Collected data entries
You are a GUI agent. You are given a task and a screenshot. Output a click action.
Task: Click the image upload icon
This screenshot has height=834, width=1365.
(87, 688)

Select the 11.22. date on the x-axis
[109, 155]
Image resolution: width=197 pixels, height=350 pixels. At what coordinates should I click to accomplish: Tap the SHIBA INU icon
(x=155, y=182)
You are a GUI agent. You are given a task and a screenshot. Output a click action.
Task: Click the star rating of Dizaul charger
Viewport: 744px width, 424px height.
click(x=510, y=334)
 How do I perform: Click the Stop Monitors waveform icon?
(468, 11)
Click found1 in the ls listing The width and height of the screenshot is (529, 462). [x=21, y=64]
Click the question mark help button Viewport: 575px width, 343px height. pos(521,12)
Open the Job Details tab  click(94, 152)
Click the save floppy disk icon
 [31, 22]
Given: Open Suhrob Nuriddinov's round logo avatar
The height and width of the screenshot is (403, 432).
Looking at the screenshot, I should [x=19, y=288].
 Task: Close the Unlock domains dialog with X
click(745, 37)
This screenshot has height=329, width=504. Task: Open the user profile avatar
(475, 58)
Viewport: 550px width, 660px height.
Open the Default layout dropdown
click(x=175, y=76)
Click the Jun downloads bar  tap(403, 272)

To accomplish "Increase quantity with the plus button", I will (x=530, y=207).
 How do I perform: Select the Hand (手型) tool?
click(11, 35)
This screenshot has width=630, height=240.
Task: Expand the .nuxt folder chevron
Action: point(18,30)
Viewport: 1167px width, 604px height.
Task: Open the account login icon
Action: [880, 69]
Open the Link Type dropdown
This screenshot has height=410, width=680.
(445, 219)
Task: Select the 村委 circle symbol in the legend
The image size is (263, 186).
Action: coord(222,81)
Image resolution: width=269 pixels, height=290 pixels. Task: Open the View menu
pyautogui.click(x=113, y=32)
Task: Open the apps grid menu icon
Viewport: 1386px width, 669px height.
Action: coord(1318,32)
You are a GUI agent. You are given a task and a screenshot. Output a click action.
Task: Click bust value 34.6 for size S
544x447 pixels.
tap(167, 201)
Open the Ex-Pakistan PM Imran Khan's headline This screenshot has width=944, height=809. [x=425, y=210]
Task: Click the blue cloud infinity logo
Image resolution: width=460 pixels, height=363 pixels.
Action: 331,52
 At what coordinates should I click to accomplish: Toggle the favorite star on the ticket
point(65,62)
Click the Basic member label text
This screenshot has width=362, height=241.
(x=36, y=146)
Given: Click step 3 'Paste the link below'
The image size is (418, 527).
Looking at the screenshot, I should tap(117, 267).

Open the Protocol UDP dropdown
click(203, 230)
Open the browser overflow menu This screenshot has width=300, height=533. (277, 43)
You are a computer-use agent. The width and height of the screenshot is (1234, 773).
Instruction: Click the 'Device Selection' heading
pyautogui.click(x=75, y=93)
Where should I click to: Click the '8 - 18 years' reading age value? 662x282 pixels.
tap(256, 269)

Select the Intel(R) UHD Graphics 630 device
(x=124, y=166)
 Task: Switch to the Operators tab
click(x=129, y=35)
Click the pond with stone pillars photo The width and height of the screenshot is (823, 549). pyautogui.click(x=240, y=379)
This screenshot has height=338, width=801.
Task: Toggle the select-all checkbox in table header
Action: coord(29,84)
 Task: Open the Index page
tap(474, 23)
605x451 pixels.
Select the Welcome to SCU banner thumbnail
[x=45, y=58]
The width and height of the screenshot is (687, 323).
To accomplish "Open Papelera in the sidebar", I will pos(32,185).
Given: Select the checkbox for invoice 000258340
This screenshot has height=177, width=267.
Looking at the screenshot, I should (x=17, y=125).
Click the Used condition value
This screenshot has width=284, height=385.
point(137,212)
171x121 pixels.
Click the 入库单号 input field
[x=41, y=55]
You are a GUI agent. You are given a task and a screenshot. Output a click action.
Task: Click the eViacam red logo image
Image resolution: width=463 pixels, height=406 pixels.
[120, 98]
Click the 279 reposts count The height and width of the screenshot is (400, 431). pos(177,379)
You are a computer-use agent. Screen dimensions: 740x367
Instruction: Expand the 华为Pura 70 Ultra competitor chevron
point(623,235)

§ **Task prompt**
Copy out, word for word, the part of the entries above that begins at the line with "Task: Click the blue cloud infinity logo" and ends at the line with "Given: Select the", including both.

§ **Your solution**
Task: Click the blue cloud infinity logo
Image resolution: width=460 pixels, height=363 pixels.
Action: 331,52
 At what coordinates should I click to accomplish: Toggle the favorite star on the ticket
point(65,62)
Click the Basic member label text
This screenshot has width=362, height=241.
(x=36, y=146)
Given: Click step 3 'Paste the link below'
The image size is (418, 527).
Looking at the screenshot, I should tap(117, 267).

Open the Protocol UDP dropdown
click(203, 230)
Open the browser overflow menu This screenshot has width=300, height=533. (277, 43)
You are a computer-use agent. The width and height of the screenshot is (1234, 773).
Instruction: Click the 'Device Selection' heading
pyautogui.click(x=75, y=93)
Where should I click to: Click the '8 - 18 years' reading age value? 662x282 pixels.
tap(256, 269)

Select the Intel(R) UHD Graphics 630 device
(x=124, y=166)
 Task: Switch to the Operators tab
click(x=129, y=35)
Click the pond with stone pillars photo The width and height of the screenshot is (823, 549). pyautogui.click(x=240, y=379)
This screenshot has height=338, width=801.
Task: Toggle the select-all checkbox in table header
Action: coord(29,84)
 Task: Open the Index page
tap(474, 23)
605x451 pixels.
Select the Welcome to SCU banner thumbnail
[x=45, y=58]
The width and height of the screenshot is (687, 323).
To accomplish "Open Papelera in the sidebar", I will pos(32,185).
Given: Select the checkbox for invoice 000258340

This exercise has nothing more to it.